_Task inputs_
-- -- --
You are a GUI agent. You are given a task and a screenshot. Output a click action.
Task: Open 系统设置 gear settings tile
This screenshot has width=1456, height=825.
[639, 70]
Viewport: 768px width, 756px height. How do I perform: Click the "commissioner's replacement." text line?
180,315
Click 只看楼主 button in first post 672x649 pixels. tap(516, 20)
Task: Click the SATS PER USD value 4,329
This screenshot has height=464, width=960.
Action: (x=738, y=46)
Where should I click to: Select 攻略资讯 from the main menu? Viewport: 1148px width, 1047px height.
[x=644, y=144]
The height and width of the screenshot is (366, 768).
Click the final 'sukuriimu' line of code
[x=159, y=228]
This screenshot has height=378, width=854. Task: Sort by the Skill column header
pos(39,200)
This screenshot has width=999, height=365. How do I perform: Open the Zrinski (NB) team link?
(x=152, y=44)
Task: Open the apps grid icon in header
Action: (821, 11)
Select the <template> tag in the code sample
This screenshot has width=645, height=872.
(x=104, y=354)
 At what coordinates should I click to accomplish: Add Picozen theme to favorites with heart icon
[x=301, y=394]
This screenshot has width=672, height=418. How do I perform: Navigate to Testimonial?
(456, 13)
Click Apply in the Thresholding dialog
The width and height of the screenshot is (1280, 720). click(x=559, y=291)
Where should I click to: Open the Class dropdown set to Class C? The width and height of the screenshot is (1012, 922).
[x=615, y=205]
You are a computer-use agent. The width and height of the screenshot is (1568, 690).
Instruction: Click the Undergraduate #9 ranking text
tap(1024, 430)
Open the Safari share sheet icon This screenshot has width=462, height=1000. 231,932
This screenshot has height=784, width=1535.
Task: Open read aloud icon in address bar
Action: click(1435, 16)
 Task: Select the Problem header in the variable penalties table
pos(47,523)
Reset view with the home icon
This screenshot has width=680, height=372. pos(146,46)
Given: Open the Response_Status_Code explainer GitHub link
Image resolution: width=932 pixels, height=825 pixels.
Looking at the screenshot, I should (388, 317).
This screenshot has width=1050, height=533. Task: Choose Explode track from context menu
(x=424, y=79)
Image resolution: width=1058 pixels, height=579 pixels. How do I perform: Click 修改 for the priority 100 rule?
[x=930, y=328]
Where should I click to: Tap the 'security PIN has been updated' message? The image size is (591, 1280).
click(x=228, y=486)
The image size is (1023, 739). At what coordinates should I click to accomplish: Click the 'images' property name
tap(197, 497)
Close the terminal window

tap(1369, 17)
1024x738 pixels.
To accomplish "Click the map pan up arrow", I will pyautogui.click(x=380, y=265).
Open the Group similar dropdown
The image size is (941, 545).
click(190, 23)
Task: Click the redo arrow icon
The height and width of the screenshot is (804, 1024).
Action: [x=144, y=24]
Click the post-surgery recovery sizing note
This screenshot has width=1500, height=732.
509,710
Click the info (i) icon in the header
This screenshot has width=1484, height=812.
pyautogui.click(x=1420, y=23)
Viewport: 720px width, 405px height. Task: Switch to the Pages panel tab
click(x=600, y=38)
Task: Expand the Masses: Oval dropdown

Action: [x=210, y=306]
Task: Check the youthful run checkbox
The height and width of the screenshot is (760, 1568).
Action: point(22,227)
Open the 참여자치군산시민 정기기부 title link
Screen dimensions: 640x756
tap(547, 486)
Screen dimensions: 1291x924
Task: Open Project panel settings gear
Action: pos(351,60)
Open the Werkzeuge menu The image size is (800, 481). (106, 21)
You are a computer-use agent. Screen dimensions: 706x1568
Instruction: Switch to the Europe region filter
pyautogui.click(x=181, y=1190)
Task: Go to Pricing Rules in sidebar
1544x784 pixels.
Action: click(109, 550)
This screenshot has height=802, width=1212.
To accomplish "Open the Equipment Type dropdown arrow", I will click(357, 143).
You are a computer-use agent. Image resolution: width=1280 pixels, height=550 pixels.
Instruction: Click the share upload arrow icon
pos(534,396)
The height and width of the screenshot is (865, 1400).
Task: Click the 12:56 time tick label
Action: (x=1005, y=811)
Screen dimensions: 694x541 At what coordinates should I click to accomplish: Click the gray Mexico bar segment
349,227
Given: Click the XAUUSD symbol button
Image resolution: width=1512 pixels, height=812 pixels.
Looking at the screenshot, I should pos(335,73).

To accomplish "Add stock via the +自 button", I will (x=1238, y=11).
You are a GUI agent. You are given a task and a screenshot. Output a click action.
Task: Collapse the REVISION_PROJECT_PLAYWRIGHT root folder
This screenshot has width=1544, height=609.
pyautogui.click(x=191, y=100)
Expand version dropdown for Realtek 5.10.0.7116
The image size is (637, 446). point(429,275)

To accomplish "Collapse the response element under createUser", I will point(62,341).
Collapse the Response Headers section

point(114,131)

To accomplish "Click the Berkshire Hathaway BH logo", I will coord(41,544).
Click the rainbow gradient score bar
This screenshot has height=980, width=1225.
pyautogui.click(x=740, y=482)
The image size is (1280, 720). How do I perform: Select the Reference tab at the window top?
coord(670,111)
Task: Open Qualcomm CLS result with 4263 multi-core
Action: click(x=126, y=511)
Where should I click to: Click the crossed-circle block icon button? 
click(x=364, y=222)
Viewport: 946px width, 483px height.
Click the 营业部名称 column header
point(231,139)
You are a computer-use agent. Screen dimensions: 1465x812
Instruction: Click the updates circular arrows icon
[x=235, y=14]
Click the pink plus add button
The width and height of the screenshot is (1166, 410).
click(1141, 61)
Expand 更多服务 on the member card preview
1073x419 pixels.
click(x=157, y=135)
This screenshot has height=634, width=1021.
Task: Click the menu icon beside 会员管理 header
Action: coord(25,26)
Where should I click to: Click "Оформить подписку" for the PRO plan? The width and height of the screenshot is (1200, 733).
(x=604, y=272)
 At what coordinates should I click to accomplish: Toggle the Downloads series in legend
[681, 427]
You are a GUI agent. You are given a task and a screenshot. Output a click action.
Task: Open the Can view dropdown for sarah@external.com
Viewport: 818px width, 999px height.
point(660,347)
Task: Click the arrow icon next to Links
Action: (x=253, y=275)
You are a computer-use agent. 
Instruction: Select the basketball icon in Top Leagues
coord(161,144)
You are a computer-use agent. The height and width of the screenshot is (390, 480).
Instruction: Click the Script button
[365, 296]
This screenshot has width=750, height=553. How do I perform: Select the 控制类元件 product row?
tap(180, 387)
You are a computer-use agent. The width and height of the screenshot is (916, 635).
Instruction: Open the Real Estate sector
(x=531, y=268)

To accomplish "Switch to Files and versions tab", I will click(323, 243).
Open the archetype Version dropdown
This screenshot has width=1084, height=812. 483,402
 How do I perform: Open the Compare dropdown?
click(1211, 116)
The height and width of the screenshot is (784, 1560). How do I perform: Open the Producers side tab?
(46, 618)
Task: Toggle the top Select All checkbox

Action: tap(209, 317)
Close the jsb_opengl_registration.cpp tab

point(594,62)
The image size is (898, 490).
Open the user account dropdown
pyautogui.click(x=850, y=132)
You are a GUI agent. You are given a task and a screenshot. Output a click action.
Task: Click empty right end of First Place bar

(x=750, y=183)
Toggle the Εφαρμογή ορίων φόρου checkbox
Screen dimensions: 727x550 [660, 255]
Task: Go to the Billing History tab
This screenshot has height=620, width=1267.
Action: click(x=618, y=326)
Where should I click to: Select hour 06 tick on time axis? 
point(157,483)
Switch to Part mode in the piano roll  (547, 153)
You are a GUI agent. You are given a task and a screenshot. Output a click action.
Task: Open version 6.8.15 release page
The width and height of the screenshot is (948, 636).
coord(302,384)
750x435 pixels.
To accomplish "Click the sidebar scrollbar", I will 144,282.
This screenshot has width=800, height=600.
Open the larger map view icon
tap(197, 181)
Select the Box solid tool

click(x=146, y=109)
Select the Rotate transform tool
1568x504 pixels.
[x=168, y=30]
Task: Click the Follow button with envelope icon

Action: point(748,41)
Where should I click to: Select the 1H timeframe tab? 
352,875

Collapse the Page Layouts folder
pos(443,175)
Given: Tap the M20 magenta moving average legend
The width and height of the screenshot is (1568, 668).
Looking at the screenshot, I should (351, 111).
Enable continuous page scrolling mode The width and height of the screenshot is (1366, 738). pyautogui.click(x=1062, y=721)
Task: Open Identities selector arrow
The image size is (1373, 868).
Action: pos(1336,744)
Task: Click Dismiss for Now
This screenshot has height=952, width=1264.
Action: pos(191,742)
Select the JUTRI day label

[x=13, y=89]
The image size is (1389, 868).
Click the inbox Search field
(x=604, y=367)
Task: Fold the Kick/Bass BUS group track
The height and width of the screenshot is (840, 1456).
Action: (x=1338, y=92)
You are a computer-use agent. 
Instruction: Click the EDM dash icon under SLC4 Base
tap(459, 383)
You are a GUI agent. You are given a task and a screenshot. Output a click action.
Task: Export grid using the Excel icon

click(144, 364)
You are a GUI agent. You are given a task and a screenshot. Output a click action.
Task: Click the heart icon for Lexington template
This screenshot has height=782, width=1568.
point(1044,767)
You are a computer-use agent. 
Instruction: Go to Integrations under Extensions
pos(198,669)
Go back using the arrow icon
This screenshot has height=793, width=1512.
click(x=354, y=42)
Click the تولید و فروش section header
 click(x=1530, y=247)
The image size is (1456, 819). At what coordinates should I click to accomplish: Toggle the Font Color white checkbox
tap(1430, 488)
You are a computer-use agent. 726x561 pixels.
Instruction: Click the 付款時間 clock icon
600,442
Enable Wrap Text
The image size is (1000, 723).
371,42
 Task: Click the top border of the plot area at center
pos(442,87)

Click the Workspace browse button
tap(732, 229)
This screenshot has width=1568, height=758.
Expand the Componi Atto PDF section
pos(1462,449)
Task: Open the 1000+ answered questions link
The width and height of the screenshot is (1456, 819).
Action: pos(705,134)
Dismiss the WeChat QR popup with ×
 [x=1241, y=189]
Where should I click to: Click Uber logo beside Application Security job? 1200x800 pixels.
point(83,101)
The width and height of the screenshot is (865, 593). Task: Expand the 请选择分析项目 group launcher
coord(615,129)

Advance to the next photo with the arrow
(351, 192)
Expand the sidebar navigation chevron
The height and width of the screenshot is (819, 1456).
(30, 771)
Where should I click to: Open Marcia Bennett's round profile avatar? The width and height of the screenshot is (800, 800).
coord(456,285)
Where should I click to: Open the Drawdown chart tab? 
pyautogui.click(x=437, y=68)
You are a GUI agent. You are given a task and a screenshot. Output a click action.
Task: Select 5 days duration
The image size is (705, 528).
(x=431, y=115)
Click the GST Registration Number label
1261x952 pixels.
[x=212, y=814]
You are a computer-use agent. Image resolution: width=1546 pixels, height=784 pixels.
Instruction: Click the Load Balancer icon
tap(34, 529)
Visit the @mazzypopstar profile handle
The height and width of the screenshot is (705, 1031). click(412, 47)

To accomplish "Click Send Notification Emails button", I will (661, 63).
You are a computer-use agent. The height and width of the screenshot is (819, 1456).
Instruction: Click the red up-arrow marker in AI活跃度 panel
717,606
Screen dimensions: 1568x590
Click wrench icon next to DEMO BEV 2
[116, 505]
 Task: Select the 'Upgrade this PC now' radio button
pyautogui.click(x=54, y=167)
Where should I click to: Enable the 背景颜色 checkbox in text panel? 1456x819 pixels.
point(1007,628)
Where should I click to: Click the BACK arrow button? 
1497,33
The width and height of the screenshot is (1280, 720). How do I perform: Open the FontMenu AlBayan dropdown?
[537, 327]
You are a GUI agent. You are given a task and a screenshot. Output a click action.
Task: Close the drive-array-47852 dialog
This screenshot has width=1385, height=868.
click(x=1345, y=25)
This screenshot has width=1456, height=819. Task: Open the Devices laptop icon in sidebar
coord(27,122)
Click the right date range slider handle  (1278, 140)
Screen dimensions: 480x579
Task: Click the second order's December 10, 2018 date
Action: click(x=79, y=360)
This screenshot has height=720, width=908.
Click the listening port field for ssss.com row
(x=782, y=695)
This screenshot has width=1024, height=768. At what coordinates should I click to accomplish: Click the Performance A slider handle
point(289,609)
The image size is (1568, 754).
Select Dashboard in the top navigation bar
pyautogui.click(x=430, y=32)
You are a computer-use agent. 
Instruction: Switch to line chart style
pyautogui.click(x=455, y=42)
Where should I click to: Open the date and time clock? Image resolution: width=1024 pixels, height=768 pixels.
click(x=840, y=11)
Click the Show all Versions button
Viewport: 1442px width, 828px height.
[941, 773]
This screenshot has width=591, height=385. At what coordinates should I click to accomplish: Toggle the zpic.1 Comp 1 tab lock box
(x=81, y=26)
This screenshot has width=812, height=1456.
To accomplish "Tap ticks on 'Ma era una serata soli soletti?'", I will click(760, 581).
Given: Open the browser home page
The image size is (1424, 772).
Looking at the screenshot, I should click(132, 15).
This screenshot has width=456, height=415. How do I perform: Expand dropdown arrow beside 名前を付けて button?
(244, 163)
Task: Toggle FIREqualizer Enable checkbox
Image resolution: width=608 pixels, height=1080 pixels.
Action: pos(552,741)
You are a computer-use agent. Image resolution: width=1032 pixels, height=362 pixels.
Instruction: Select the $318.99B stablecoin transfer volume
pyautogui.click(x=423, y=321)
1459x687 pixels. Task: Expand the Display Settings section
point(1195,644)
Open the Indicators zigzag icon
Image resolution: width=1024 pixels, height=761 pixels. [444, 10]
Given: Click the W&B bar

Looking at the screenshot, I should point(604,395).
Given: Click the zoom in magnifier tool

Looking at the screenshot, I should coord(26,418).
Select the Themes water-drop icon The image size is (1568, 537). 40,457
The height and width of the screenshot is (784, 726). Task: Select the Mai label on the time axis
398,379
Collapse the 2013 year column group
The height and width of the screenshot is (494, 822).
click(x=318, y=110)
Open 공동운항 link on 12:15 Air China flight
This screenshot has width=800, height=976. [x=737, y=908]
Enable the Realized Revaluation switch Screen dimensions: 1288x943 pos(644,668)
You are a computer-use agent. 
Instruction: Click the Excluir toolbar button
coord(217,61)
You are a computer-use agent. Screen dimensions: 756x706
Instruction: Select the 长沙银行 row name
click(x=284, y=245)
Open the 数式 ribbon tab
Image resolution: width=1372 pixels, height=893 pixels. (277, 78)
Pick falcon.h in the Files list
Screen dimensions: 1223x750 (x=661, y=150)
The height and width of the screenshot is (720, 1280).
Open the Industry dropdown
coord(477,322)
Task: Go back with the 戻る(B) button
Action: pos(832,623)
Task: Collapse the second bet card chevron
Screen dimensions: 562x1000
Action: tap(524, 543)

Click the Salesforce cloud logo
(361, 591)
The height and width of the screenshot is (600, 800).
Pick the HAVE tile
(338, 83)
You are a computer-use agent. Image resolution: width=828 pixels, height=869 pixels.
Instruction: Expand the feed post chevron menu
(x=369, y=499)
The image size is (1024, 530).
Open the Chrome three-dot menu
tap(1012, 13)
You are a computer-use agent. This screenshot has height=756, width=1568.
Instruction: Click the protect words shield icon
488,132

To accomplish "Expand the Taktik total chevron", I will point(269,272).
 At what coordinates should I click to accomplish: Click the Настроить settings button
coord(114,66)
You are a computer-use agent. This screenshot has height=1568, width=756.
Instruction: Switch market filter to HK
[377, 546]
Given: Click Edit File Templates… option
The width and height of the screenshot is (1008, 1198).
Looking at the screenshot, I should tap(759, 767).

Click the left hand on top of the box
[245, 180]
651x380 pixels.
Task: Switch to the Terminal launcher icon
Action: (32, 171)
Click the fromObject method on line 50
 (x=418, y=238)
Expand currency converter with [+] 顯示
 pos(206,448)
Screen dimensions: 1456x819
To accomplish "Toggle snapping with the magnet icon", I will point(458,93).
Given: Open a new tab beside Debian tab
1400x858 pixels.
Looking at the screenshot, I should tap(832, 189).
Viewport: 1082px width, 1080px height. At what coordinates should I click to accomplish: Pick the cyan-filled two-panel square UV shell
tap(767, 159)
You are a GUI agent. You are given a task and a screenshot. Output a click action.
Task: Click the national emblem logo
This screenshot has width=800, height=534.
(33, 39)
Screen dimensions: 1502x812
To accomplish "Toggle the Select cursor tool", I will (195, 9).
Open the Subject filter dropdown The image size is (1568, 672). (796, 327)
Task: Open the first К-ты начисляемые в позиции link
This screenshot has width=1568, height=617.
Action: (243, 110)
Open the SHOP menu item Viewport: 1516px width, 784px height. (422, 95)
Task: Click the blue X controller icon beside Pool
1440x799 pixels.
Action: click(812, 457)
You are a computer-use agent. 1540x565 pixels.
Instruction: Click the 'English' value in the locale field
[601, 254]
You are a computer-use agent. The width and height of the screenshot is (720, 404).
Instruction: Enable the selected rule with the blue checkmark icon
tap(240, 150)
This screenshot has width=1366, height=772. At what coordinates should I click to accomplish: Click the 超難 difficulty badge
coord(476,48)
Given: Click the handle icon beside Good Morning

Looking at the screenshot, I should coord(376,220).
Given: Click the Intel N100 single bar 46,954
-- -- --
_To do_
Can you give the lines from the one containing "Where should I click to: Click Uber" up to and including the one containing "Action: click(x=79, y=360)" as a Markdown table with a Number column and a Line column, leaving out blank lines?

_Output for this exercise_
| Number | Line |
|---|---|
| 1 | Where should I click to: Click Uber logo beside Application Security job? 1200x800 pixels. |
| 2 | point(83,101) |
| 3 | The width and height of the screenshot is (865, 593). Task: Expand the 请选择分析项目 group launcher |
| 4 | coord(615,129) |
| 5 | Advance to the next photo with the arrow |
| 6 | (351, 192) |
| 7 | Expand the sidebar navigation chevron |
| 8 | The height and width of the screenshot is (819, 1456). |
| 9 | (30, 771) |
| 10 | Where should I click to: Open Marcia Bennett's round profile avatar? The width and height of the screenshot is (800, 800). |
| 11 | coord(456,285) |
| 12 | Where should I click to: Open the Drawdown chart tab?  |
| 13 | pyautogui.click(x=437, y=68) |
| 14 | You are a GUI agent. You are given a task and a screenshot. Output a click action. |
| 15 | Task: Select 5 days duration |
| 16 | The image size is (705, 528). |
| 17 | (x=431, y=115) |
| 18 | Click the GST Registration Number label |
| 19 | 1261x952 pixels. |
| 20 | [x=212, y=814] |
| 21 | You are a computer-use agent. Image resolution: width=1546 pixels, height=784 pixels. |
| 22 | Instruction: Click the Load Balancer icon |
| 23 | tap(34, 529) |
| 24 | Visit the @mazzypopstar profile handle |
| 25 | The height and width of the screenshot is (705, 1031). click(412, 47) |
| 26 | To accomplish "Click Send Notification Emails button", I will (661, 63). |
| 27 | You are a computer-use agent. The height and width of the screenshot is (819, 1456). |
| 28 | Instruction: Click the red up-arrow marker in AI活跃度 panel |
| 29 | 717,606 |
| 30 | Screen dimensions: 1568x590 |
| 31 | Click wrench icon next to DEMO BEV 2 |
| 32 | [116, 505] |
| 33 |  Task: Select the 'Upgrade this PC now' radio button |
| 34 | pyautogui.click(x=54, y=167) |
| 35 | Where should I click to: Enable the 背景颜色 checkbox in text panel? 1456x819 pixels. |
| 36 | point(1007,628) |
| 37 | Where should I click to: Click the BACK arrow button?  |
| 38 | 1497,33 |
| 39 | The width and height of the screenshot is (1280, 720). How do I perform: Open the FontMenu AlBayan dropdown? |
| 40 | [537, 327] |
| 41 | You are a GUI agent. You are given a task and a screenshot. Output a click action. |
| 42 | Task: Close the drive-array-47852 dialog |
| 43 | This screenshot has width=1385, height=868. |
| 44 | click(x=1345, y=25) |
| 45 | This screenshot has width=1456, height=819. Task: Open the Devices laptop icon in sidebar |
| 46 | coord(27,122) |
| 47 | Click the right date range slider handle  (1278, 140) |
| 48 | Screen dimensions: 480x579 |
| 49 | Task: Click the second order's December 10, 2018 date |
| 50 | Action: click(x=79, y=360) |